Five things to note about inferences
- Improve throughput: how much can be output at a certain time. In this case, it refers to inference/second or samples/second, which is vital to the efficient operation of each machine.
- Improve computing efficiency: In the case where the hardware specifications of each server are fixed, increase the efficiency of software operation in order to increase the throughput.
- Reduce latency: The time for running inference is usually in milliseconds. Low latency can not only reduces the overall prediction time, but also increases the smoothness of the software.
- Keep the correct rate: When a trained neural network is used for inference, the ability to correctly predict even when the precision is reduced or channel pruning is performed.
- Reduce GPU memory usage: When the system deploys a neural network model, if the model is too large, it will occupy too much memory. It is also very important to effectively reduce the memory resources occupied by the model.
When the inference work is carried out, if one of the five major items is missing, the calculation efficiency may be poor or the inference correct rate may be poor due to insufficient hardware capability or full system load. Therefore, having effective inference tools is very important for the application. TensorRT has the above five advantages. In addition to the first three, TensorRT can make inferences while maintaining almost the same correct rate (only about 0.2% reduction), and supports half-precision floating-point numbers or 8-bit integer through RTX Quadro, which can significantly reduce memory usage. The following will explain how TensorRT performs model optimization through GoogLeNet's Inception layer.
The Inception architecture in the original GoogLeNet
Those familiar with the model architecture are well aware that the concept of GoogLeNet is to solve the two major problems that traditional deep networks tend to encounter when the network deepens: over fitting and increased computation. The concept of a network in network increases the depth of the network, but reduces the amount of parameters. The network uses 1x1, 3x3, and 5x5 convolution kernels and 3x3 max pooling. Of course, this article will not elaborate on the GoogLeNet architecture, but rather explain the process of TensorRT converting GoogLeNet.
TensorRT merges Inception
There three layers in the convolution kernel: ReLU, bias, and conv. Here the three layers are combined (as shown in the CBR above) and a single kernel is used to execute. It’s like that that we bought three things that were originally checked out separately, and TensorRT makes the three things to check out together.
TensorRT merges 1x1 CBR
TensorRT can also recognize hidden layers with different weights that share the same input data and filer size, such as 1x1 conv. Combine them into 1x1 CBR, and merge them horizontally into a single wider kernel for execution.
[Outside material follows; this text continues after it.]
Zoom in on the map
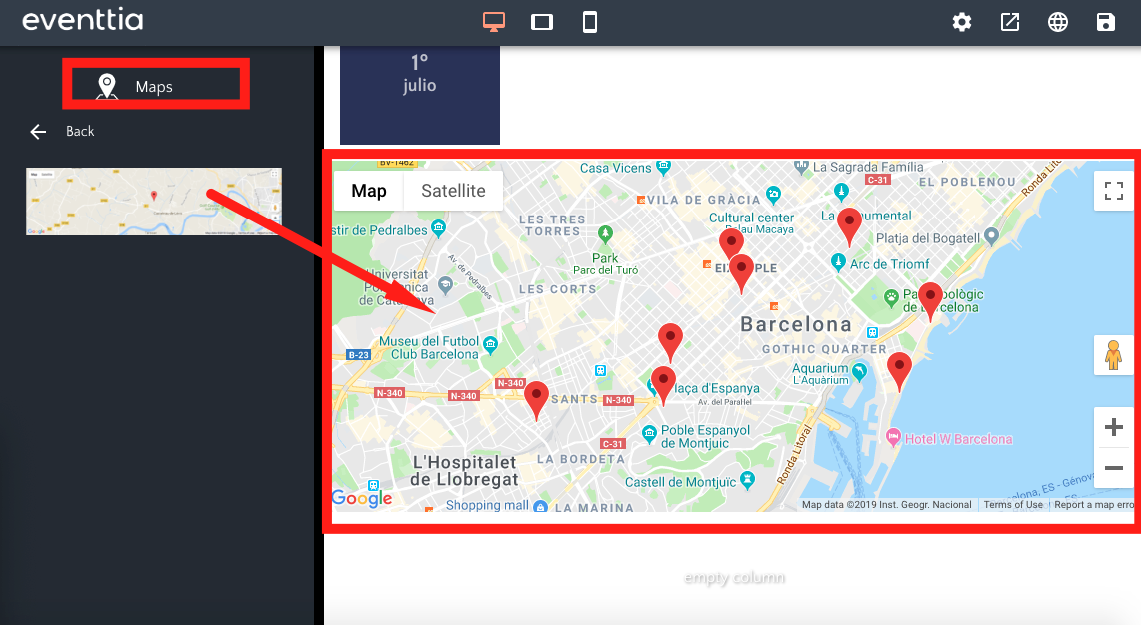The height and width of the screenshot is (625, 1141). click(x=1113, y=428)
TensorRT optimizes network architecture and cancels concat layer
Then TensorRT can be directly connected to the place where it is needed, and there is no need to do concat operation, so this layer can also be removed. In this process, we can see that the two boxes are not related to each other, so we can enable the two calculation streams separately and compute them separately. The above figure is also the result of TensorRT's optimization of the Inception layer network. This process is called fusion layers of network. After this process, the network can effectively reduce the number of hidden layers, which also means reducing the amount of calculation.
|Network||Layers||Layers after fusion|
|Inception V3||309 ||113|
The performance of the model after TensorRT optimization can be seen in the figure below. Looking at the actual data provided by NVIDIA on GitHub, it shows that TensorRT is about 1.5-4 times faster. This is a BERT (Bidirectional Encoder Representations from Transformers) language model commonly used in the field of NLP (Natural Language Processing) to convert TensorFlow through TensorRT.